====== Entries shown
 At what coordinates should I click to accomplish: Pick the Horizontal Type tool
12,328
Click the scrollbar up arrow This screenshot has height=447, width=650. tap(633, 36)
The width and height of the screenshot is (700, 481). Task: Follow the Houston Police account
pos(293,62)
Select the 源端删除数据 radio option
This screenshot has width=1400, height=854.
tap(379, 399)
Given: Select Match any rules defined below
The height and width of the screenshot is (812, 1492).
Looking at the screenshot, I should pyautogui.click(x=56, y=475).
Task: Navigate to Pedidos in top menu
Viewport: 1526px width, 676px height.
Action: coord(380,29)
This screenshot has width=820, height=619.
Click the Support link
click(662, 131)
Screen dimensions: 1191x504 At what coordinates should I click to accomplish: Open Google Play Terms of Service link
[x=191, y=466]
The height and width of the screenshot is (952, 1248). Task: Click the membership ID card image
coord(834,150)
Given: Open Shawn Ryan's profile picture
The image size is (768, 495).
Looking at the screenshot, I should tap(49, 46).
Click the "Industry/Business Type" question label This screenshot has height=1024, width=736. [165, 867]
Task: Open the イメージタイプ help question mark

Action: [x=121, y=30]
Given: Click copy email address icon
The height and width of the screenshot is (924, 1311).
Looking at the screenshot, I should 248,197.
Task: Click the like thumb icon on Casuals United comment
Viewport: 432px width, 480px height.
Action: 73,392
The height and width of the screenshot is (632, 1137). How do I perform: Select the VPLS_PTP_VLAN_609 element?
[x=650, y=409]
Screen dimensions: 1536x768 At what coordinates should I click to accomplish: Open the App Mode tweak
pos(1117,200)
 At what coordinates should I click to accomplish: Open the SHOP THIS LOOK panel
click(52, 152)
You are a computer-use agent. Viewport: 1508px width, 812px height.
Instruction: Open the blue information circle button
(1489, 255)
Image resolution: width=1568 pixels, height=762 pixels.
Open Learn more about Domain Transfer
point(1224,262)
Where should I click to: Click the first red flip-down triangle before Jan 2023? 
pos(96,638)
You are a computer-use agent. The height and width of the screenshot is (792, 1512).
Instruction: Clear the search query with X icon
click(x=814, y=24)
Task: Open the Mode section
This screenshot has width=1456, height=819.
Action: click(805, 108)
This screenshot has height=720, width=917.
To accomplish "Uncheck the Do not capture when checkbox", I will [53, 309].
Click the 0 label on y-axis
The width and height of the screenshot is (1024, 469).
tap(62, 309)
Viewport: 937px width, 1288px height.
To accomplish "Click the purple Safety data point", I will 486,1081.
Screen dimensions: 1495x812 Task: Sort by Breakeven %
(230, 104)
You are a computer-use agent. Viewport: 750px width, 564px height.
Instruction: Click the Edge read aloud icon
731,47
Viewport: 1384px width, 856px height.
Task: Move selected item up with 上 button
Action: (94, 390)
============
=== Stated task ===
Write out every line of the rows above as a numbered list, skipping the blank lines.

=== Result for this task ===
1.  At what coordinates should I click to accomplish: Pick the Horizontal Type tool
2. 12,328
3. Click the scrollbar up arrow This screenshot has height=447, width=650. tap(633, 36)
4. The width and height of the screenshot is (700, 481). Task: Follow the Houston Police account
5. pos(293,62)
6. Select the 源端删除数据 radio option
7. This screenshot has width=1400, height=854.
8. tap(379, 399)
9. Given: Select Match any rules defined below
10. The height and width of the screenshot is (812, 1492).
11. Looking at the screenshot, I should pyautogui.click(x=56, y=475).
12. Task: Navigate to Pedidos in top menu
13. Viewport: 1526px width, 676px height.
14. Action: coord(380,29)
15. This screenshot has width=820, height=619.
16. Click the Support link
17. click(662, 131)
18. Screen dimensions: 1191x504 At what coordinates should I click to accomplish: Open Google Play Terms of Service link
19. [x=191, y=466]
20. The height and width of the screenshot is (952, 1248). Task: Click the membership ID card image
21. coord(834,150)
22. Given: Open Shawn Ryan's profile picture
23. The image size is (768, 495).
24. Looking at the screenshot, I should tap(49, 46).
25. Click the "Industry/Business Type" question label This screenshot has height=1024, width=736. [165, 867]
26. Task: Open the イメージタイプ help question mark
27. Action: [x=121, y=30]
28. Given: Click copy email address icon
29. The height and width of the screenshot is (924, 1311).
30. Looking at the screenshot, I should 248,197.
31. Task: Click the like thumb icon on Casuals United comment
32. Viewport: 432px width, 480px height.
33. Action: 73,392
34. The height and width of the screenshot is (632, 1137). How do I perform: Select the VPLS_PTP_VLAN_609 element?
35. [x=650, y=409]
36. Screen dimensions: 1536x768 At what coordinates should I click to accomplish: Open the App Mode tweak
37. pos(1117,200)
38.  At what coordinates should I click to accomplish: Open the SHOP THIS LOOK panel
39. click(52, 152)
40. You are a computer-use agent. Viewport: 1508px width, 812px height.
41. Instruction: Open the blue information circle button
42. (1489, 255)
43. Image resolution: width=1568 pixels, height=762 pixels.
44. Open Learn more about Domain Transfer
45. point(1224,262)
46. Where should I click to: Click the first red flip-down triangle before Jan 2023? 
47. pos(96,638)
48. You are a computer-use agent. The height and width of the screenshot is (792, 1512).
49. Instruction: Clear the search query with X icon
50. click(x=814, y=24)
51. Task: Open the Mode section
52. This screenshot has width=1456, height=819.
53. Action: click(805, 108)
54. This screenshot has height=720, width=917.
55. To accomplish "Uncheck the Do not capture when checkbox", I will [53, 309].
56. Click the 0 label on y-axis
57. The width and height of the screenshot is (1024, 469).
58. tap(62, 309)
59. Viewport: 937px width, 1288px height.
60. To accomplish "Click the purple Safety data point", I will 486,1081.
61. Screen dimensions: 1495x812 Task: Sort by Breakeven %
62. (230, 104)
63. You are a computer-use agent. Viewport: 750px width, 564px height.
64. Instruction: Click the Edge read aloud icon
65. 731,47
66. Viewport: 1384px width, 856px height.
67. Task: Move selected item up with 上 button
68. Action: (94, 390)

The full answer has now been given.